İsmail Akbay (October 17, 1930 – July 26, 2003) was a Turkish scientist. He is mostly remembered as the first Turk to work for NASA.

== Early life ==

He was born in Mudanya (Tirilye-Zeytinbağı) near Bursa, Turkey on October 17, 1930. Early on, Akbay was recognized as a gifted child with exceptional mental aptitude.

==Education==
He graduated from Bursa Erkek Lisesi and Haydarpaşa Lisesi before choosing to move to the United States. In 1956, he received a B.S. degree in Engineering Physics from the University of Tennessee.

==Death==
Akbay died in a fire at his home, reportedly while trying to save the family dog.

==Career==
Akbay was personally selected by Dr. Wernher von Braun, the famous astronautical engineer, to be the lead aerospace engineer for the F1 Engine Integration on the Saturn V-S1C Rocket during the preparation phase of the Apollo 11 mission. Mr. Akbay also spearheaded the Saturn 1B/H-1 Engine Integration for the Apollo–Soyuz Rendezvous Mission. Between 1963 and 1975, Akbay served in various managerial capacities during NASA's Apollo, Skylab and Apollo–Soyuz projects.
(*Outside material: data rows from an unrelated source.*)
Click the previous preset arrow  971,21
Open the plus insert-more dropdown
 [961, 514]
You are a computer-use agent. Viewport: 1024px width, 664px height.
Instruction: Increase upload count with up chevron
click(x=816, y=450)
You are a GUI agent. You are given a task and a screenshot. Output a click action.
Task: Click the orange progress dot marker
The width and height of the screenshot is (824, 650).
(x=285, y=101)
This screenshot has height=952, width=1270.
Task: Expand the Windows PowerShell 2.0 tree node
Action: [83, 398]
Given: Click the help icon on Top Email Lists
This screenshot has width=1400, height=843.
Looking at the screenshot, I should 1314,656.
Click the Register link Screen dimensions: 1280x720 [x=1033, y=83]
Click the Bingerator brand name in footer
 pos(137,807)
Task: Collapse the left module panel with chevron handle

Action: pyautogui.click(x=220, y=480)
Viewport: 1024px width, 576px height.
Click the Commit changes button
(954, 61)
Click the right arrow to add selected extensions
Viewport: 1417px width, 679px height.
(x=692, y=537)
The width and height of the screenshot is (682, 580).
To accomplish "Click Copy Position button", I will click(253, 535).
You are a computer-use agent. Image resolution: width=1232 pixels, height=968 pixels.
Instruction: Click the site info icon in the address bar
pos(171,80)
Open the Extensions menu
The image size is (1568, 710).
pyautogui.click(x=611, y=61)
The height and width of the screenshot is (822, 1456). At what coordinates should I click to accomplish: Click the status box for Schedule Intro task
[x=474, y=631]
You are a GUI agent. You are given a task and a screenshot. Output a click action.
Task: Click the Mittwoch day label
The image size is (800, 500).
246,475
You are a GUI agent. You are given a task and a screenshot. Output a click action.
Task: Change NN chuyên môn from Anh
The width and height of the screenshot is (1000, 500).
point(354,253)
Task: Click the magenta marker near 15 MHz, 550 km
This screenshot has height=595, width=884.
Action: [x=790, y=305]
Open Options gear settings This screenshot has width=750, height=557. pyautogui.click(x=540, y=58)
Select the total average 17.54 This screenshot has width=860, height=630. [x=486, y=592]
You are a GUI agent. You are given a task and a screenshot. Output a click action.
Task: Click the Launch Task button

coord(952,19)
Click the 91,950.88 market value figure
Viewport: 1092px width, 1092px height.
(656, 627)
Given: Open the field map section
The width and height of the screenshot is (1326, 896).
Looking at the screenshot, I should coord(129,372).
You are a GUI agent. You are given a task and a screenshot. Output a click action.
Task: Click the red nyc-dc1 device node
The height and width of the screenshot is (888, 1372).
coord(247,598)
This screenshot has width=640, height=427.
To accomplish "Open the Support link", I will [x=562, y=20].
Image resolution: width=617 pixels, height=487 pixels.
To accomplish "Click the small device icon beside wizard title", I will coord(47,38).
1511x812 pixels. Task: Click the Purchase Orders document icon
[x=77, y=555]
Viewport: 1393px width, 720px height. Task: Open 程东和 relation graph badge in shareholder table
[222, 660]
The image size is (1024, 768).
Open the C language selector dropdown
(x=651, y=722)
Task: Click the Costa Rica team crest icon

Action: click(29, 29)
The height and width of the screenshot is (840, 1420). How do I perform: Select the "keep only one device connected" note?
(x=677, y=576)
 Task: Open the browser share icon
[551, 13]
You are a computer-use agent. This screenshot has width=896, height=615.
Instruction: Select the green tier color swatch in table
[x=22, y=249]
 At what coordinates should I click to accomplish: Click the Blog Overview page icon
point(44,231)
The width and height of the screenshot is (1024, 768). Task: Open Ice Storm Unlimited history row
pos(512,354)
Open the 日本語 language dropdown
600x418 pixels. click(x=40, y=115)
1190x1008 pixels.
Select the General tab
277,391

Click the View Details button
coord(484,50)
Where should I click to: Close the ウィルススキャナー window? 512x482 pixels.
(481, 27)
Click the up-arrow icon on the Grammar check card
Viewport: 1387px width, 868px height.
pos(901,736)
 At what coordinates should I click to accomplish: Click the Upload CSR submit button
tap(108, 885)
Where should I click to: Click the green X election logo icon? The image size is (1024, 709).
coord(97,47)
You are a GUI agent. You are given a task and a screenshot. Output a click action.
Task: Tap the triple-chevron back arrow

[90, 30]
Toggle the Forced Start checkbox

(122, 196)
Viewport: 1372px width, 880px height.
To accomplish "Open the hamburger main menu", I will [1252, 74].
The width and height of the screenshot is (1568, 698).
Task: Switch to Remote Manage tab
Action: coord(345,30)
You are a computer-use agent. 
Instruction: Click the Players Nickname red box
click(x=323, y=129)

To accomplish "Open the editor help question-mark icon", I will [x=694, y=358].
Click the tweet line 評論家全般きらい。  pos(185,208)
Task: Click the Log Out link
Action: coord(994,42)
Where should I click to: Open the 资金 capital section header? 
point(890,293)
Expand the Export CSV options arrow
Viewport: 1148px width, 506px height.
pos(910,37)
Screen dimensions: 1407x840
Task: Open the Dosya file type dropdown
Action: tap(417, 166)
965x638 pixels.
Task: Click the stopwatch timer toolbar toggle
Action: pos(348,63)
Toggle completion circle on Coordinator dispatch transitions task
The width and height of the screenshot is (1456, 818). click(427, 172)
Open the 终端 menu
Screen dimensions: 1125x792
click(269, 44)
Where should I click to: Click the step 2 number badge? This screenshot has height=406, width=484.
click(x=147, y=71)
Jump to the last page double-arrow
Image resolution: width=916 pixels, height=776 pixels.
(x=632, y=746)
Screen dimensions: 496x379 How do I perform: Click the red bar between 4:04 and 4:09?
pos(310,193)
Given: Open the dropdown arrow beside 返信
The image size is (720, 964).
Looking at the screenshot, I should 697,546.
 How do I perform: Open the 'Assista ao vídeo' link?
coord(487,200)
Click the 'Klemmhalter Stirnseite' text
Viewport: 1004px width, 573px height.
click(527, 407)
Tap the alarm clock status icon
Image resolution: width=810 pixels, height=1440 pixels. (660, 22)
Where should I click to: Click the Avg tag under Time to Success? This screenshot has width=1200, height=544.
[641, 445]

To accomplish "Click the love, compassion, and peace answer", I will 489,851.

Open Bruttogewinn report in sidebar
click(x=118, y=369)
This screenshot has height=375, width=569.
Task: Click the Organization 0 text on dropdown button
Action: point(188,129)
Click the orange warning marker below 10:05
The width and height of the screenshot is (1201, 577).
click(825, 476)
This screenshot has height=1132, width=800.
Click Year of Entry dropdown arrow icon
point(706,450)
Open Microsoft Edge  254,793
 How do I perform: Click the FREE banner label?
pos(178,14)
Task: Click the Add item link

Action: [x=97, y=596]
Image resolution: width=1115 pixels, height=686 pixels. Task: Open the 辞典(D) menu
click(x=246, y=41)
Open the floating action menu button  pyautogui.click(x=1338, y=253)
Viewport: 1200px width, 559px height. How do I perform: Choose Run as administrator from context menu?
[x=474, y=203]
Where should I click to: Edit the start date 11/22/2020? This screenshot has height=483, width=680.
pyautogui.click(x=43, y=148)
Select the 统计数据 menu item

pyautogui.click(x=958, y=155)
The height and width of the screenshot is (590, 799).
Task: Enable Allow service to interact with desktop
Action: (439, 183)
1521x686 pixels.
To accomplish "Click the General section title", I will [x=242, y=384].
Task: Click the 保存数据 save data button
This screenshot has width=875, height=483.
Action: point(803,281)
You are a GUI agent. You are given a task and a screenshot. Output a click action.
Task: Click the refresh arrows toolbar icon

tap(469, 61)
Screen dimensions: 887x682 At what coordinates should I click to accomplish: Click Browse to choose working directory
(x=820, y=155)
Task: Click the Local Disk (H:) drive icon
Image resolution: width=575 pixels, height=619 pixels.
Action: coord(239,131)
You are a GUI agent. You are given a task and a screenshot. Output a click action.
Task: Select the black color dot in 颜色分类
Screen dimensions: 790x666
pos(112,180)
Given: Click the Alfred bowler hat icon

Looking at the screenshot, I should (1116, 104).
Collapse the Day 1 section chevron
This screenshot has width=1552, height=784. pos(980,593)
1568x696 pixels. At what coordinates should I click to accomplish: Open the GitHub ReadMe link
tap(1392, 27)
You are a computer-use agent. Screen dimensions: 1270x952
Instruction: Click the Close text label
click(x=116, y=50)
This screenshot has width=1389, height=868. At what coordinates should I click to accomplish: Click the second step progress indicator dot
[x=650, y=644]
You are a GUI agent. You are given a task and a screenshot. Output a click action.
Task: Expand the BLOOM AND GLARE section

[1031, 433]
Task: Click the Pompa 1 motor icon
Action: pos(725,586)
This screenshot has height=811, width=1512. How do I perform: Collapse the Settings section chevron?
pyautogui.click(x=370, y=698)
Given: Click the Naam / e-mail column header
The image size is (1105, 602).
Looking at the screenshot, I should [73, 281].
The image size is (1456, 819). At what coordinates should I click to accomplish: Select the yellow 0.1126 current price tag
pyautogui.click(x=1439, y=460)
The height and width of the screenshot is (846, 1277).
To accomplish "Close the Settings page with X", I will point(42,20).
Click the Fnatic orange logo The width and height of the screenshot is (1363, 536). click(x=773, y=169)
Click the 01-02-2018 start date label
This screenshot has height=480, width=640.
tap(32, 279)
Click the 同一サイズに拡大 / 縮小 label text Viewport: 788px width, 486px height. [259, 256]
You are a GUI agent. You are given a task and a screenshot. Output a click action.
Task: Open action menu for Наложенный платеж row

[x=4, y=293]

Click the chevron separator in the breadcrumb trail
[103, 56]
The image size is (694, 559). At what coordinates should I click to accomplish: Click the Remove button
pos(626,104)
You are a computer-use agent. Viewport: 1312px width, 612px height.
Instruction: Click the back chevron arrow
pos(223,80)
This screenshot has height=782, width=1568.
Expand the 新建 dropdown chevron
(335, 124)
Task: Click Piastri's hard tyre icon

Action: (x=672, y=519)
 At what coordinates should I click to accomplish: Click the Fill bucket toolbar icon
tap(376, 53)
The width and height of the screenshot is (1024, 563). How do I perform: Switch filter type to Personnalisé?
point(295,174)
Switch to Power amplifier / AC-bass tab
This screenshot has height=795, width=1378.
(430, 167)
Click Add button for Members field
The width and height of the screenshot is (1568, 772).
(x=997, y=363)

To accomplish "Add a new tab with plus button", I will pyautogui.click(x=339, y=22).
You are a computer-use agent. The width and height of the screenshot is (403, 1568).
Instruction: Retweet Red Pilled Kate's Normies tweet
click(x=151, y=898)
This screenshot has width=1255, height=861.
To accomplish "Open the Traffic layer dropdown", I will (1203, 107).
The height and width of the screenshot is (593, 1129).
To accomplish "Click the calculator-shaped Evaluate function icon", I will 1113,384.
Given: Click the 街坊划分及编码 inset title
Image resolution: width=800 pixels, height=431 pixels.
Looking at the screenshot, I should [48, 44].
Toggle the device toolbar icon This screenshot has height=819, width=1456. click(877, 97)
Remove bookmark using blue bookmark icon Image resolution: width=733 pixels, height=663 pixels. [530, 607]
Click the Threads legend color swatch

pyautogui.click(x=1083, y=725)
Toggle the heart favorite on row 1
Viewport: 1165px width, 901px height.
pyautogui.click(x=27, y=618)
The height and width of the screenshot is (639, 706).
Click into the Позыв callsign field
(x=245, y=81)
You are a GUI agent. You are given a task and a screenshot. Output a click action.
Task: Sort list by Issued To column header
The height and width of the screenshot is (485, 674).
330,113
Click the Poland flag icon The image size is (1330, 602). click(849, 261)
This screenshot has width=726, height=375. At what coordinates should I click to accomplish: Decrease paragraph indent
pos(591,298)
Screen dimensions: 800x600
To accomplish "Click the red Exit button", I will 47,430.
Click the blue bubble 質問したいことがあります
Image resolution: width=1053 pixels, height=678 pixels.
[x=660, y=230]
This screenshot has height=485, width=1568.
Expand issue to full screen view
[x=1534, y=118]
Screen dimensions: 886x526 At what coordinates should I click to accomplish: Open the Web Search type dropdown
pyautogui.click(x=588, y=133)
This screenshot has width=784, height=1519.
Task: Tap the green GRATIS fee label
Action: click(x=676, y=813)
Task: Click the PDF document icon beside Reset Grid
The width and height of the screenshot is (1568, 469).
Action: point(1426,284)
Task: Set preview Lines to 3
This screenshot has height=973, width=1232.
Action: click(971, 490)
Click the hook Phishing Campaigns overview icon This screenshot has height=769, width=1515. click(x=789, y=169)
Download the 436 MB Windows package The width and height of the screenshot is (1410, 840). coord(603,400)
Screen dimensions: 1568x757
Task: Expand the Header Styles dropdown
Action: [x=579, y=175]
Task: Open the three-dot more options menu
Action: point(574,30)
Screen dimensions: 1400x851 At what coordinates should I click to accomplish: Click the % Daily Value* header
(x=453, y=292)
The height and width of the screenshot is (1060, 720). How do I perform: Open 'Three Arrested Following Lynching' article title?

His 31-year career at NASA earned him recognition as one of America's early space pioneers. In Turkey, at the end of the 1960s, newspaper headlines heralded him as "The Turk Who Helped Put Man on the Moon".

After his career with NASA, Akbay worked on the transfer of space technology to the U.S. private sector and the commercialization of other federally funded technologies.

During a meeting in 1996 about technology transfer, Akbay introduced Kaya Tuncer to the idea of building a Space Camp at the Aegean Free Zone. Until his death in July 2003, Akbay was an enthusiastic supporter of Space Camp Turkey, attending its opening ceremony in June 2000 and following its progress and developments.